Question

A game involving a pair of dice pays you $4 with probability 16/36, costs you $2 with probability 14/36, and costs you $6 with probability 6/36. what is your approximate probability of losing money in one play of the game?

Answer 1

0.56 or 56%

Explanation:

Let x = winning amount in dollars, in a one play of the game.

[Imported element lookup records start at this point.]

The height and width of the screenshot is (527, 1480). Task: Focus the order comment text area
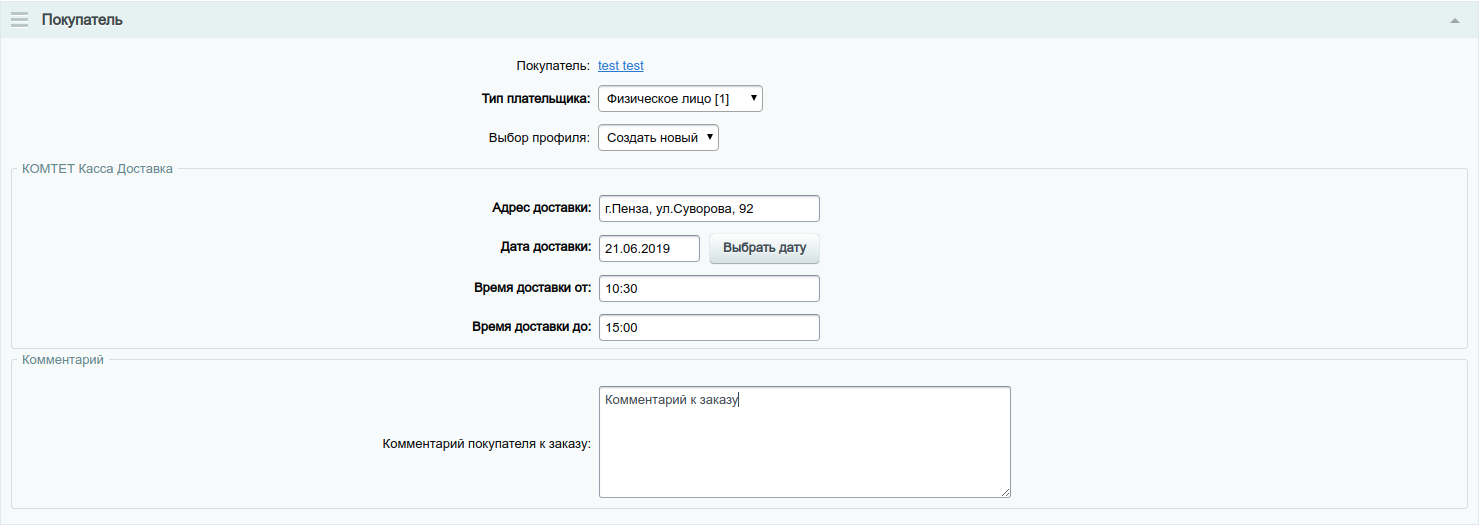(804, 441)
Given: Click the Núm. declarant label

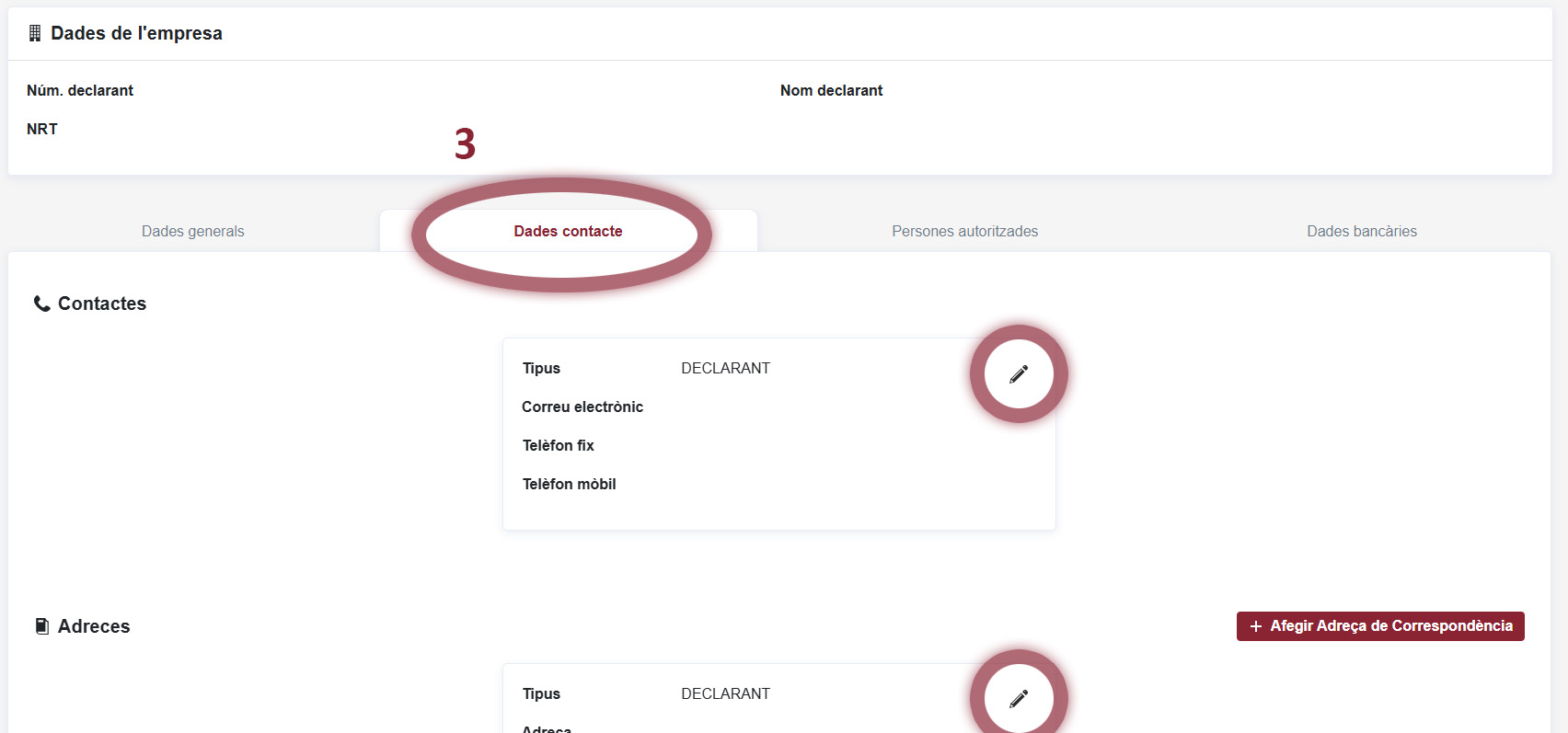Looking at the screenshot, I should 80,90.
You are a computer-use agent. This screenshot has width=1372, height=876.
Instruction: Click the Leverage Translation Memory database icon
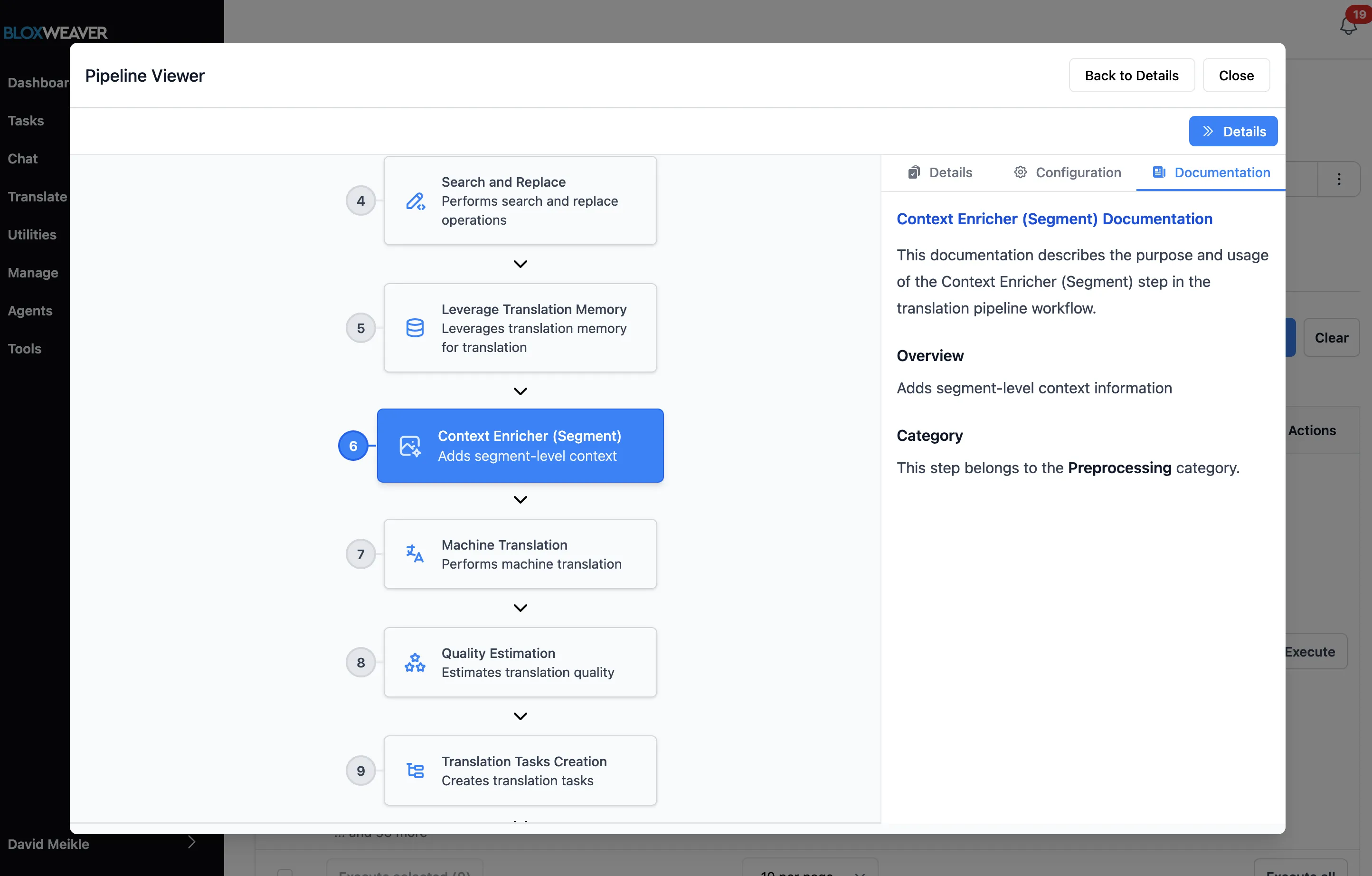pyautogui.click(x=415, y=328)
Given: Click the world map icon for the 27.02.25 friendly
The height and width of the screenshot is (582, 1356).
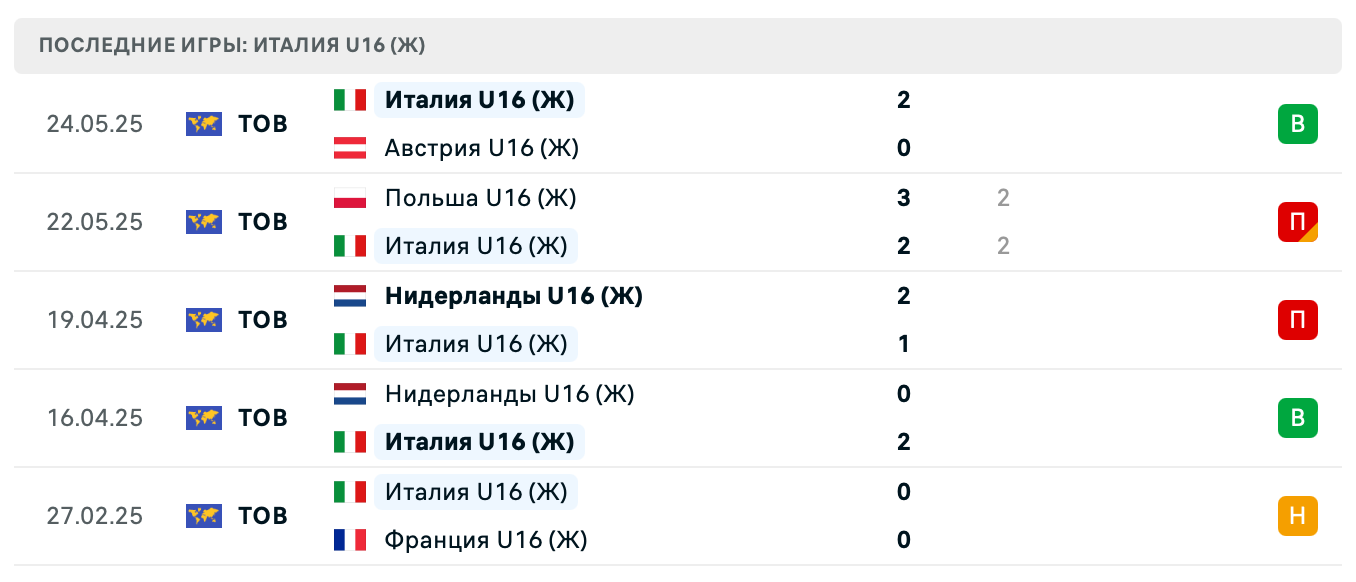Looking at the screenshot, I should [x=203, y=516].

there taxes values = -6, -2 and 4.

and P(x = -6) =
`(6)/(36)`

and P(x = -2) =
`(14)/(36)`

and P(x = 4) =
`(16)/(36)`

P (loosing money in one play of game) = P (x ≤ -2)

and P(x ≤ -2) = P ( x = -6) + P ( x = -2)

=
`(6)/(36)` +
`(14)/(36)` =
`(20)/(36)`

= 0.555555556 ≈ 0.56

Probability of losing money in one play of the game is 0.56 or 56%

Answer 2

Let the winnings in dollars in the single play of a game be "X".

Thus, in our case the only three values that X can take is +4 (or 4), -2 and -6.

It is also given that
`P(4)=(16)/(36), P(-2)= (14)/(36)` and
`P(-6)=(6)/(36)`.

Therefore, the probability of losing money in a single play of the game will be the sum of the probability of the losses.

Thus,
`P(loss in one play)=P(X=-6)+P(X=-2)=(6)/(36)+ (14)/(36)=(20)/(36)= (5)/(9)`.

Thus, the approximate probability of losing money in one play of the game is
`(5)/(9)` or 55.56% (approximately).